One of great literature’s living guides includes Vigen Guroian, a now-retired professor of religious studies at the University of Virginia. Earlier this year, Oxford University Press released his second edition of “Tending the Heart of Virtue: How Classic Stories Awaken a Child’s Moral Imagination.”
. . . In the updated “Tending the Heart of Virtue,” Guroian unlocks the stories of others. He focuses on fairy stories that seem ancient in heart even when written in the last century. He often takes issue with prominent scholarship on these stories but focuses more on the stories than their would-be interpreters.
. . . Technically, Guroian is Armenian Orthodox and at U-Virginia taught Christianity specifically. But he is also small-o orthodox, as in an adherent of the universal Christian creeds. In this, his analysis transcends what some would call “denominational” ties, and bears the commonality of other beloved Christian writers such as C.S. Lewis, whom he cites at several appropriate points.
The book is a master class not just in literature, or fairy tales, but in the universal archetypes that animate the deepest and best stories. Guroian does this without overly psychologizing the tales, a welcome relief from today’s story-murdering post-Freudian, post-Jungian, and post-modern crit-lit “analysis.”Guroian’s analysis shows what’s inside the stories in a way that heightens the wonder of reading them, rather than killing the literature with analytic dissection, identity politics, or nihilism. He shows his command of the critical literature on the tales he’s illuminating without diverting attention to them from the main topic. He brings them up to add or shape their ideas into his own, which always return to the story itself.
. . . Throughout, Guroian pays close attention to how the stories we listen to shape our habits, into either virtue or vice. Fairy tales, he argues, illustrate virtue and its opposite, and thus can teach morals in a way that reaches deep into the heart, not just the intellect.
“Fairy tales and modern fantasy stories project fantastic other worlds, but they also pay close attention to real moral ‘laws’ of character and virtue,” Guroian writes (p. 35). “These laws ought not to be high-handedly shoved down the throats of children (or of anyone else).
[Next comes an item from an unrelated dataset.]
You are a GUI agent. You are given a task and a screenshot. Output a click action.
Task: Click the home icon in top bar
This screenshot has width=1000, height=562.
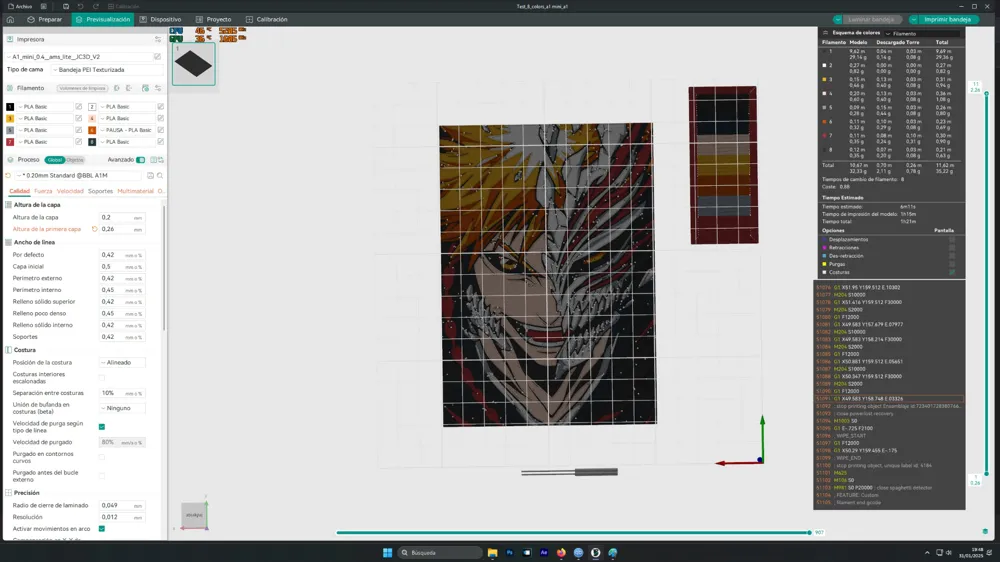click(10, 19)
More accurately, they are norms of behavior that obtain in patterns of relation between agent, act, other, and the world. . . . [These norms] become habit, however, only when they are lived, or, as in the case of fairy tales, experienced vicariously and imaginatively through the artful delineation of character and plot in story. Thus, while fairy tales are not a substitute for life experience, they have the great capacity to shape our moral constitution without the shortcomings of either rigidly dogmatic schooling or values-clarification education.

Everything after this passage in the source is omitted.